La atención sanitaria mundial se centra en nuevos patógenos. El último aviso de la Organización Mundial de la Salud señala al virus Nipah. Este virus, que se identificó por primera vez en Malasia, puede transmitirse desde murciélagos frugívoros a otros animales y a humanos. Los brotes suelen ocurrir en el sur y sureste de Asia. Su tasa de letalidad es variable, pero puede ser muy alta.


El virus Nipah presenta un desafío complejo

El contagio entre personas es posible, aunque menos eficiente que en otros virus. Los síntomas iniciales incluyen fiebre, dolor de cabeza y problemas respiratorios. En casos graves, puede causar encefalitis, que inflama el cerebro. No existe un tratamiento antiviral específico aprobado, por lo que los médicos solo pueden tratar los síntomas. Tampoco hay una vacuna disponible para uso general.
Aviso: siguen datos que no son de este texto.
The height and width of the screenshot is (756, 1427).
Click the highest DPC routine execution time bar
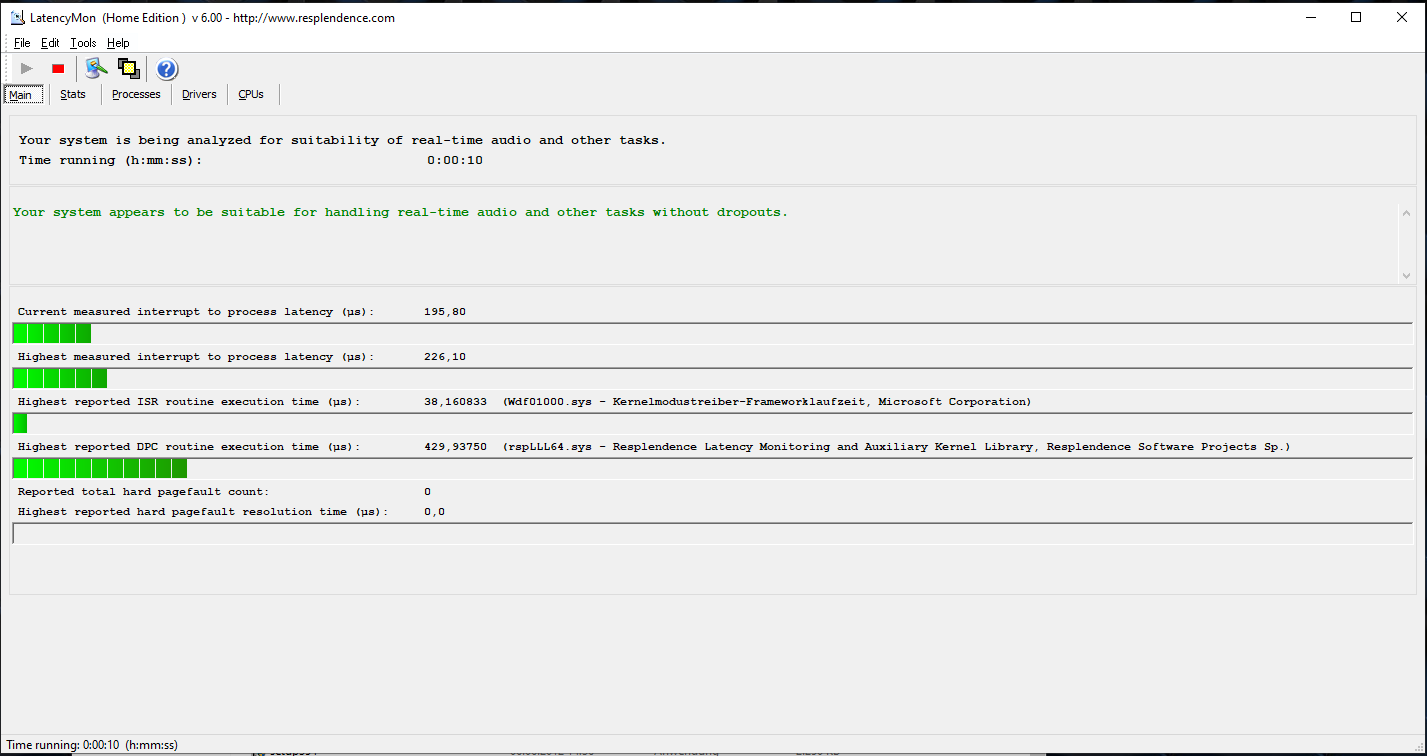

La prevención se basa en medidas de control

Para reducir el riesgo, las autoridades sanitarias recomiendan evitar el contacto con animales que puedan portar el virus, como cerdos y murciélagos. También es crucial no consumir savia de palma cruda, una posible vía de transmisión. Los protocolos de aislamiento de pacientes y el rastreo de contactos son fundamentales para contener brotes. La investigación para desarrollar vacunas y tratamientos continúa de forma activa.

La próxima vez que veas un murciélago, quizá pienses dos veces antes de saludarlo... o de preparar un cóctel con savia de palma sin pasteurizar.